Let me elaborate my opinion, my prediction about how run time polymorphism and compile time polymorphism came to blogs/tutorials:
Conversation1
Developer 1: Hey I read about polymorphism today. If you do coding to interface, you can achieve polymorphism. writing codes not tightly coupling to a class but instead writing it to interface by making loose coupling, calling a superclass method or interface method actually invokes method of subclass depending on instance passed.
Developer 2: Sorry, I didn't get you.
Developer 1: It's simple at run time which object instance you will pass, that instance method will be executed.
Developer 2: Ohh! Run Time. I got it.
Developer 1: Yes same piece of code, but at Run Time passed instances are different.
Developer 2: **Run Time! Okay, I got it.
Conversation2
Developer 2: Hey yesterday I've met Developer1, he was telling about some run-time polymorphism. By overriding methods in a sub-class we can achieve it.
Developer 3: Run time polymorphism by overriding methods? Then what is oveloading? Compile time polymorphism?
Developer 2: How do you say overloading as compile time polymorphism?
Developer 3: Because it is decided at compile time only.
Developer 2: Silent!
Polymorphism and coding to interface best example is java.sql:
java.sql.Connection conn = DriverManager.getConnection(DB_URL,USER,PASS);
java.sql.Statement stmt = conn.createStatement();
java.sql.ResultSet rs = stmt.executeQuery(sql);
The same piece of code behaves differently based on the Driver registered. This means, if we register the Mysql driver, due to polymorphism this code executes methods of mysql instances. I.e. it executes overridden methods. If you register the Oracle driver, it works for Oracle, and so on.
Above we found same code behaving differently.
Now can anyone show me same code behaving differently in compile time. Or in other words show me add(3,4) method bounded to different methods (other signatured methods) during compile time?
According to javadoc,
The Java programming language supports overloading methods, and Java can distinguish between methods with different method signatures.
The method will be executed depending on signature matched. Having same name for methods does not mean there is a polymorphism, because calling methods signature is different:
Queestion1: If you won't change calling method signature will it call different method other than method for which signature has matched? In any condition will it behave differently?
Let's look at Method overloading:
public void add(int a, int b)
{
System.out.println(a+b);
}
public void add(int a, int b, int c)
{
System.out.println(a+b+c);
}
public static void main(String[] args)
{
add(3,4);
add(3,4,5);
}
Question 1: If method overloading is polymorphism, Which piece of code behaving differently in above block of code? Where is polymorphism here?
Question 2: Method invocation add(3,4); on what scenario it shows ploymorphism, unless it is modified to add(3,4,5)?
EDIT
#FutureVisitor since this thread found no answers in favor of method overloading as a type of polymorphism(Even after a month of question being asked), without any justification accepting answer in favor of Method overloading is not a polymorphism, if any answer points problem in my argument of method overloading is not polymorphism will be accepted and supported their views.
In the Java world, polymorphism means polymorphism between classes. I.e. refering possibly multiple child classes with their common parent. In Java, there is no polymorphism between methods.

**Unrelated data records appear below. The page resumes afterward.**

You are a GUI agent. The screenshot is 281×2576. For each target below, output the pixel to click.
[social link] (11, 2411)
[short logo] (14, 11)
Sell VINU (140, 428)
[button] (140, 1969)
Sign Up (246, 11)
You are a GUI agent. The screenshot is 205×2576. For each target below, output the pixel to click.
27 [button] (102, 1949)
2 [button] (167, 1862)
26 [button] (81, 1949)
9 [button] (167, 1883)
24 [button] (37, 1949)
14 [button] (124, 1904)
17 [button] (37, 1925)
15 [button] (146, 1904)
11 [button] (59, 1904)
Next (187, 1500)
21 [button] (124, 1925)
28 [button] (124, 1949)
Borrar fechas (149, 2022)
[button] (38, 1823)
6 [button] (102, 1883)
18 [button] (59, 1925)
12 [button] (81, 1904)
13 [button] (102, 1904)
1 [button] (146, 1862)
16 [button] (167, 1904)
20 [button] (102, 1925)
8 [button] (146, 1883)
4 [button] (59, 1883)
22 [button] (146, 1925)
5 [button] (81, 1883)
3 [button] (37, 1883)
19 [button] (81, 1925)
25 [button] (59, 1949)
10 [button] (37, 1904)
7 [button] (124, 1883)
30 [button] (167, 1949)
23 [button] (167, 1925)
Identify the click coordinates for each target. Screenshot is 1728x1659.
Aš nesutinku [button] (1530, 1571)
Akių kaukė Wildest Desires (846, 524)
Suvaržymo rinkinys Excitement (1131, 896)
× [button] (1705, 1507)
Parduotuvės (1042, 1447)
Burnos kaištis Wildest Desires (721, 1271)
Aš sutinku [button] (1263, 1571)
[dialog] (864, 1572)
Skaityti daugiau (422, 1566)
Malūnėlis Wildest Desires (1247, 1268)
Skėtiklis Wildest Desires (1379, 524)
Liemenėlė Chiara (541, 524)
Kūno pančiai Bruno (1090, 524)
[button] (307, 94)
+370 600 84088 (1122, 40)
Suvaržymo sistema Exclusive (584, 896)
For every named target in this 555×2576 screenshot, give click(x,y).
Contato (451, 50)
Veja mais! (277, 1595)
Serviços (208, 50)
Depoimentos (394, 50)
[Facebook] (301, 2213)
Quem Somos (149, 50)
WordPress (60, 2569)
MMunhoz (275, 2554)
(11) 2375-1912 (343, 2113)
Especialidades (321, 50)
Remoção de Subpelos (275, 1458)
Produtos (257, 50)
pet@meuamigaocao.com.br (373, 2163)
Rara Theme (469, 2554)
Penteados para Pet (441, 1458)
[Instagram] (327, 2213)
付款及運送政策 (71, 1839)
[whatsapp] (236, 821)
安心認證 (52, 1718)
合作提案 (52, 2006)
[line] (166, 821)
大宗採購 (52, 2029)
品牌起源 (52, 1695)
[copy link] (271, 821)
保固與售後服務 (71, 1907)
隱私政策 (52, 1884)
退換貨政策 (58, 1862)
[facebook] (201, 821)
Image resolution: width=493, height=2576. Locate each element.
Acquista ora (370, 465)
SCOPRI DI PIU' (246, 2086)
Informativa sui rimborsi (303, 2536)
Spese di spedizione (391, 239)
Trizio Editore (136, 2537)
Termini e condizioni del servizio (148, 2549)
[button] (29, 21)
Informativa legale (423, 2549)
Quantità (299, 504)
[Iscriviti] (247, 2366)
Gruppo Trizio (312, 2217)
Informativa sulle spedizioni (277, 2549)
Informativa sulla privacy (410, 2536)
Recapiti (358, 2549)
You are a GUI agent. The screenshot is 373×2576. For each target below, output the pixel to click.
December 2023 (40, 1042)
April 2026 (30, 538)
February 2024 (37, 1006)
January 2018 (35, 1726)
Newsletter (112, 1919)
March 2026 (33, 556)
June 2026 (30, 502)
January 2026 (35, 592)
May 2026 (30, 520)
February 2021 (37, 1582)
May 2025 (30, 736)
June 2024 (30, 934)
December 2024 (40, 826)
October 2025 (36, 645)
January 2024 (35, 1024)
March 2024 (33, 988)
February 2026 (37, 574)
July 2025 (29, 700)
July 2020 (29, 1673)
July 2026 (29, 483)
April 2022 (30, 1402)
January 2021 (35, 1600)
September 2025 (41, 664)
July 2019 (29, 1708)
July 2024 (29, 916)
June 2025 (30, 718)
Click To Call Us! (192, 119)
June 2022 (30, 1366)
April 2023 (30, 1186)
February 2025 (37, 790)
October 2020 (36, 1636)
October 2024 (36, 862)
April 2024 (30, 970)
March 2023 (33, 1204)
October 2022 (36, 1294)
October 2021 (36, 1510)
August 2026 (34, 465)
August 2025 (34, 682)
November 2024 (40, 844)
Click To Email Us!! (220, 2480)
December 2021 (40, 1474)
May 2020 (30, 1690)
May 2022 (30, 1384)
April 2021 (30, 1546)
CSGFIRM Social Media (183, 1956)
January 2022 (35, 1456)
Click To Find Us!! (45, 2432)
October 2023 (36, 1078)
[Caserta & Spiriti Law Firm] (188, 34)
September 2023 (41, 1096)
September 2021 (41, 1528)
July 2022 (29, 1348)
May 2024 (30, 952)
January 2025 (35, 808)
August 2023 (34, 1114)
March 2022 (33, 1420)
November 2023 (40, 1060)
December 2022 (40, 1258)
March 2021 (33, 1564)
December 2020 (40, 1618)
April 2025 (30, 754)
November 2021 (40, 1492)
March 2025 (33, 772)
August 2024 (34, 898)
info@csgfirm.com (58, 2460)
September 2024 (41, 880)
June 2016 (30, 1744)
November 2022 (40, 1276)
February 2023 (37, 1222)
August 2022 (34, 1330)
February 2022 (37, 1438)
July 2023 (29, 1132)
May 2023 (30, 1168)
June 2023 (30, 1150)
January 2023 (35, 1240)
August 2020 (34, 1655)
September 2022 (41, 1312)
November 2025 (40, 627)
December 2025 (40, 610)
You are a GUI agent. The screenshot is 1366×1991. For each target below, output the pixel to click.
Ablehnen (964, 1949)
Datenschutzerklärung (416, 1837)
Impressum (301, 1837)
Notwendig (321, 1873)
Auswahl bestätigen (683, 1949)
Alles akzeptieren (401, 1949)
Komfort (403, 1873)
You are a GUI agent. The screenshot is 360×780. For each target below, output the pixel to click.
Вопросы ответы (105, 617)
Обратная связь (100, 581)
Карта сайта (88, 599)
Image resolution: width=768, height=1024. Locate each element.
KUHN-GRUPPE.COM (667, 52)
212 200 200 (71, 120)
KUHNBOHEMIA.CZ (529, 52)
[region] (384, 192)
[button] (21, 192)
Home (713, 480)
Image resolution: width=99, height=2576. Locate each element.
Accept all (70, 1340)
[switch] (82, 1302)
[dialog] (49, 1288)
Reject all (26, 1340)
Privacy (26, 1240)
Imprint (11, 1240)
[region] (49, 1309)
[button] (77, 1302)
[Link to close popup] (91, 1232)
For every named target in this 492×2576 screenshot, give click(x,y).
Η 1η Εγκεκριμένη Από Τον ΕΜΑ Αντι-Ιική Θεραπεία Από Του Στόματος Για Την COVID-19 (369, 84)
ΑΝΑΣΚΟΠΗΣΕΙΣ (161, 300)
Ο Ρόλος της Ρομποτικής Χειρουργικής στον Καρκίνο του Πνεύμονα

void add(int a, int b) and void add(int a, int b, int c) are entirely different methods in the Java syntax. It shouldn't be so - for example, in C++, you can cast them to each other -, but it is so in Java.
The key concept to understand here is the method signature. The method signature defines in a language, what identifies the induvidual methods. (For example, beside a void add(int a, int b);, you simply can't declare an int add(int a, int b); method - the return value is not a part of the method signature in Java, thus the compiler would interpret it as a method re-definition.)
People say
overriding is run time polymorphism and
overloading is compile time polymorphism.
Both are wrong.
Only Overriding is not polymorphism. But overriding helps to achieve polymorphism. If there is no upcasting you can't achieve polymorphism.
Overloading is a concept where method-name along with argument signature is used to bind method call to method body and it can be predicted during compile time only. But this is nowhere related to polymorphism. There is NO behavioral change that can be found in the case of method overloading. Either you compile today or compile after one year behavioral change can only be found if you change calling method signature i.e, only if you modify code to say add(3,4); to add(3,4,5); and hence method overloading is not polymorphism.
One of the most useful features of Java 8 are the new default methods on interfaces. There are essentially two reasons (there may be others) why they have been introduced:
Providing actual default implementations. Example: Iterator.remove()
Allowing for JDK API evolution. Example: Iterable.forEach()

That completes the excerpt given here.